El día del asesinato de su hermano menor, el narcotraficante se encontraba descansando en su casa de Maipo. Sabía que un solitario pistolero de la banda que controlaba con anterioridad el territorio se había aparecido por el lugar cargando una escopeta y gritando a viva voz que asesinaría a Cabeza de Chancho, fiel soldado de la familia Cartagena. Un sargento de la comisaría de la zona fue quien avisó a Ernesto del sujeto. “Es un solo hueón”, pensó. “Lo usaré para que mi hermano entrene su precisión de tiro”. Julio Cartagena, alias El Chinito, titular indiscutido en el Vendaval ―equipo de fútbol de la población―, terminó siendo asesinado por el solitario pistolero. La mayoría de los integrantes de la banda anterior fueron acribillados por la familia Cartagena. Al menos los cabecillas sufrieron aquel destino; fueron agujereados y quemados. El resto de la banda decidió emigrar lejos de Santiago. Solo quedaba aquel descarriado, el hijo del capo antiguo, de quien decían las malas lenguas que padecía de esquizofrenia.

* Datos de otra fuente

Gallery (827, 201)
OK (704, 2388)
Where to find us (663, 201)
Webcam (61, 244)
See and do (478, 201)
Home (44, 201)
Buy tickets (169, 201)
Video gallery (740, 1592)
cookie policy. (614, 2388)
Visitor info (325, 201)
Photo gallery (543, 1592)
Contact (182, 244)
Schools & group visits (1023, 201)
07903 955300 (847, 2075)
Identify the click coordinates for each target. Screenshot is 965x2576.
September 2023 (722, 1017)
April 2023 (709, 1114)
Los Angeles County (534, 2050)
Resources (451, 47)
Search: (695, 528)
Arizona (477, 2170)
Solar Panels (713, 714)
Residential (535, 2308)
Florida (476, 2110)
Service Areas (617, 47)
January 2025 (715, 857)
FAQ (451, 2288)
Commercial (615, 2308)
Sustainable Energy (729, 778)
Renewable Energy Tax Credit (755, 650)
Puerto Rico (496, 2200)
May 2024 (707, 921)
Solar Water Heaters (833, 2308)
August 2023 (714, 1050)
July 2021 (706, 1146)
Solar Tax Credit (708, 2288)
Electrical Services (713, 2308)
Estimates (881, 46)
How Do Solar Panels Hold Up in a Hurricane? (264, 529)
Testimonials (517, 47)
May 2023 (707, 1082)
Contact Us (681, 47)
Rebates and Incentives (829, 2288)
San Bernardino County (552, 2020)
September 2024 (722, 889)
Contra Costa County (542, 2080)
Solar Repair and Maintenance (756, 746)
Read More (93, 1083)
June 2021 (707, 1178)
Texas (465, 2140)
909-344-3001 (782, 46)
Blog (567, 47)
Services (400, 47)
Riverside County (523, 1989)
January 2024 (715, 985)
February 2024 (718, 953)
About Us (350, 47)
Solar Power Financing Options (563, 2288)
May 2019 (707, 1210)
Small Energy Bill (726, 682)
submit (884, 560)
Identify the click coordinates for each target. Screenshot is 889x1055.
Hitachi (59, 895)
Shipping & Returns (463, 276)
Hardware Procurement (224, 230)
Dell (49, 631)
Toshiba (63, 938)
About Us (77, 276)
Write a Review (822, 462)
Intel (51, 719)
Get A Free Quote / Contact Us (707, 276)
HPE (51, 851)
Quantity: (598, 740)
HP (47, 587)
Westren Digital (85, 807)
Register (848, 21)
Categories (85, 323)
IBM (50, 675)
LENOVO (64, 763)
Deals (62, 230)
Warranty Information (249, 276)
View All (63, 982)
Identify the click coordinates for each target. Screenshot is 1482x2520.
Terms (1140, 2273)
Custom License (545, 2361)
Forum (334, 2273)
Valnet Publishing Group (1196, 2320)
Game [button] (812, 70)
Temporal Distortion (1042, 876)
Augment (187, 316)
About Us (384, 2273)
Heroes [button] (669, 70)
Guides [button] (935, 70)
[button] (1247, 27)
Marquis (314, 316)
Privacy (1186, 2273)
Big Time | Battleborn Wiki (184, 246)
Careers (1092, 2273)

Cuando Ernesto Cartagena se enteró del fallecimiento de su hermano, lloró toda la tarde en absoluta soledad. Casi a las tres de la madrugada llamó a su gente, a sus soldados de confianza. “Vengan a la casa”. En motos, escúteres y camionetas, llegaron con rapidez. El comedor estaba oscuro. Ernesto estaba sentado en la cabecera de la mesa, presionando un rosario con su mano izquierda y afirmado su revólver Smith & Wesson 32 con la derecha.

―Siéntense. Acomódense por ahí.

La tía de Ernesto, doña Clotilde Cartagena, llegó desde la cocina con vasos y botellas de cerveza.

―Suponiendo que todos saben lo que pasó este día ―apuntó Papi Chino―, quiero decirles que de la venganza me encargo yo. Ustedes preocúpense de hacer el funeral más grande y ruidoso que ha visto esta población de mierda. Quiero fuegos artificiales durante cinco noches y también que consigan al pintor del pasaje uno, a ese tal Vicente Vargas, para que haga un mural en las paredes de la cancha, en honor a mi hermano.